A shift in mindset is part of the transition
Function calling matters because it turns language models from passive generators into participants in real workflows. That is a meaningful shift. It is also why the field is going through a predictable phase of overconfidence, simplification, and gradual maturation.
This is normal.
Whenever a new capability becomes operationally relevant, the first wave focuses on possibility. The next wave discovers the edge cases. The mature wave learns where control, design discipline, and trust actually matter. Tool use in AI systems is moving through that same transition now.
So the goal is not to become cynical about function calling, nor to pretend that reliable tool use should already be effortless. The goal is to understand that the real value does not come from the existence of the feature. It comes from the quality of the operating environment built around it.
The systems that benefit most from function calling will not be the ones with the largest pile of tools. They will be the ones designed with the clearest boundaries, strongest validation, best permission model, and best understanding of where humans should still remain in control.
Function calling is here to stay.
The question is not whether models can use tools. They can.

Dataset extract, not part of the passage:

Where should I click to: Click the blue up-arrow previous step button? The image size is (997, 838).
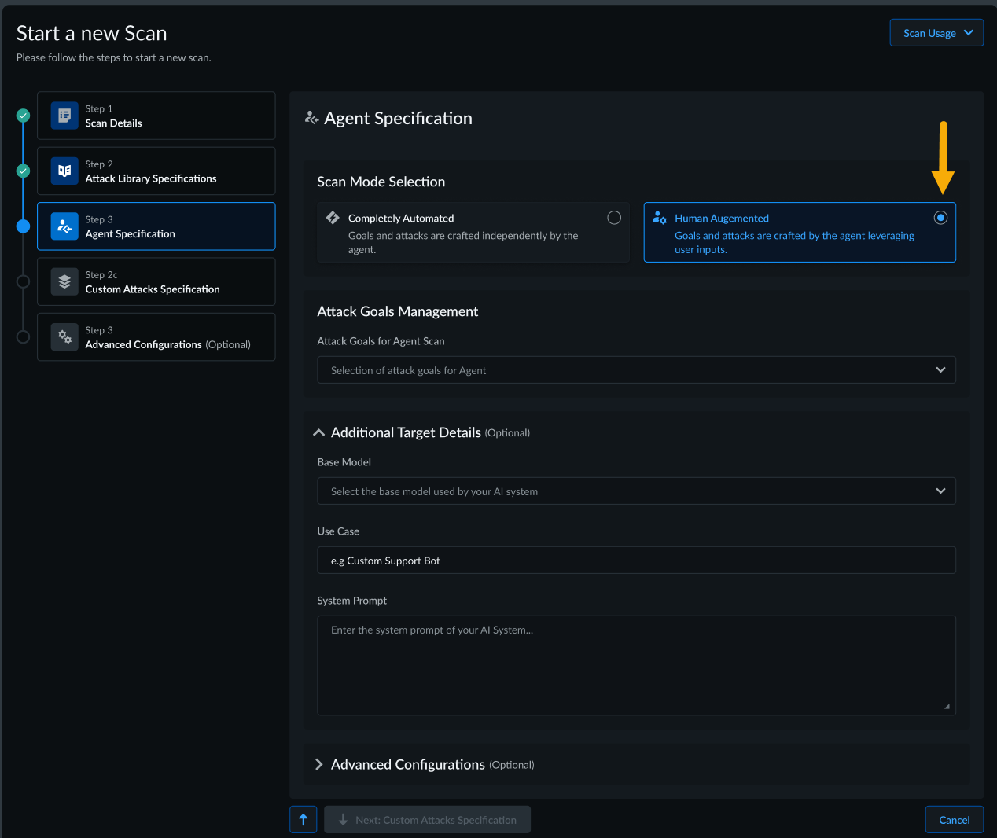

The question is whether we are prepared to design tool-using systems with enough clarity, restraint, and rigor for them to be worth trusting.
The bottom line
Function calling is not interesting because the model can emit JSON.
It becomes interesting when tool use is:
- correct enough to trust
- constrained enough to control
- observable enough to improve
- permission-aware enough to deploy responsibly
- recoverable enough to survive production failure
- understandable enough for humans to live with
That is the difference between a clever capability demo and a system people can actually rely on.
And that gap — between possibility and reliability — is exactly where the best engineering work still needs to happen.